Inspired by Australian Plain Cookery by a Practical Cook, 1882.
import requests
from textblob import TextBlob
import re
import random
import pandas as pd
from IPython.display import display, HTML
import nltk
nltk.download('stopwords')
nltk.download('punkt')
nltk.download('averaged_perceptron_tagger')
# The Cloudstor URL links to the repository of OCRd text from Trove digitised books
CLOUDSTOR_URL = 'https://cloudstor.aarnet.edu.au/plus/s/ugiw3gdijSKaoTL'
# File name of the cookery book
text_file = 'australian-plain-cookery-by-a-practical-cook-nla.obj-579917051.txt'
First we procure a recipe book.
# Download the text of the book
response = requests.get(f'{CLOUDSTOR_URL}/download?files={text_file}')

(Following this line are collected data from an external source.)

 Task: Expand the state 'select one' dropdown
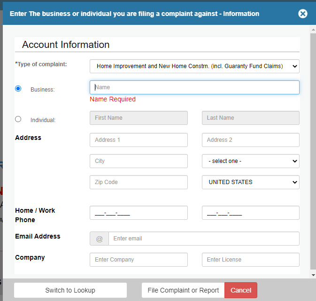pos(250,161)
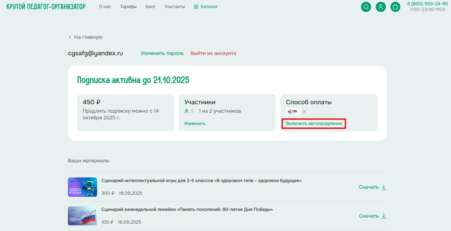Open the shopping basket icon
Image resolution: width=451 pixels, height=231 pixels.
coord(395,7)
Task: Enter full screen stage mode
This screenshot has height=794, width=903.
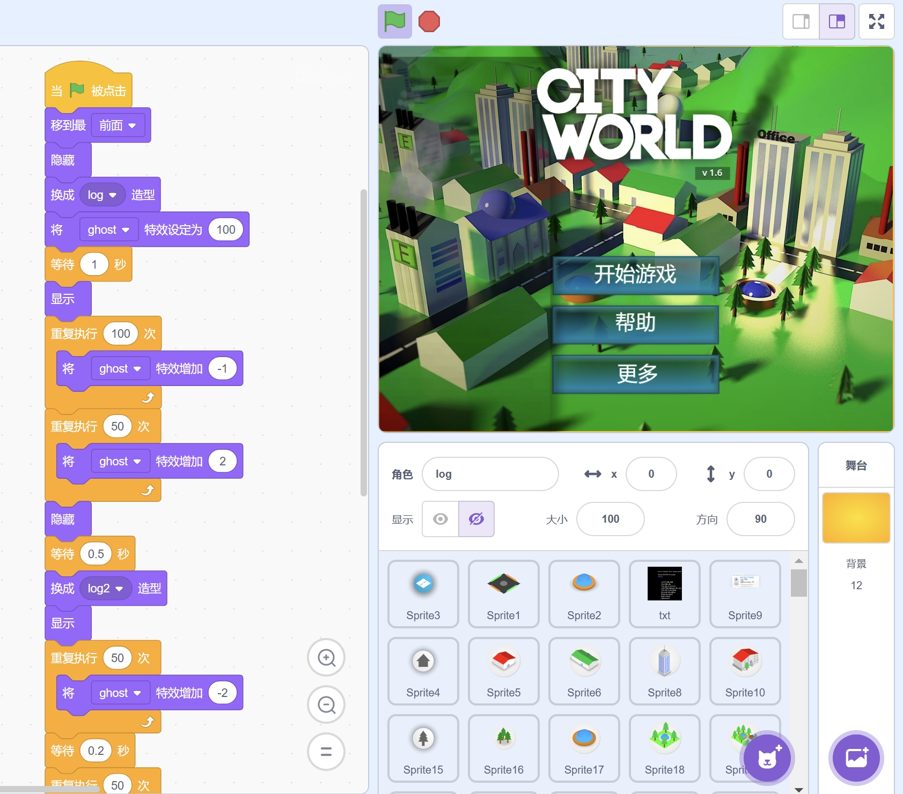Action: click(x=876, y=22)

Then we slice and dice the words to create a new TextBlob.
# Create a TextBlob using the text
blob = TextBlob(response.text)
Carefully we remove the nouns and the verbs, discarding any that are spoiled.
# Get the verbs filtering out short words and those including non-alpha characters.
# 'VBD' is the part of speech tag for a past tense verb
verbs = [w.title() for w, t in blob.tags if t == 'VBD' and len(w) > 3 and w.isalpha()]
# Get the nouns filtering out short words and those including non-alpha characters.
# NNP is the POS tag for proper nouns
nouns = [w.title() for w, t in blob.tags if t.startswith('NNP') and len(w) > 3 and w.isalpha()]
Now it is necessary to prepare the sentences. First extract them from the blob. Discard any that seem ill-formed.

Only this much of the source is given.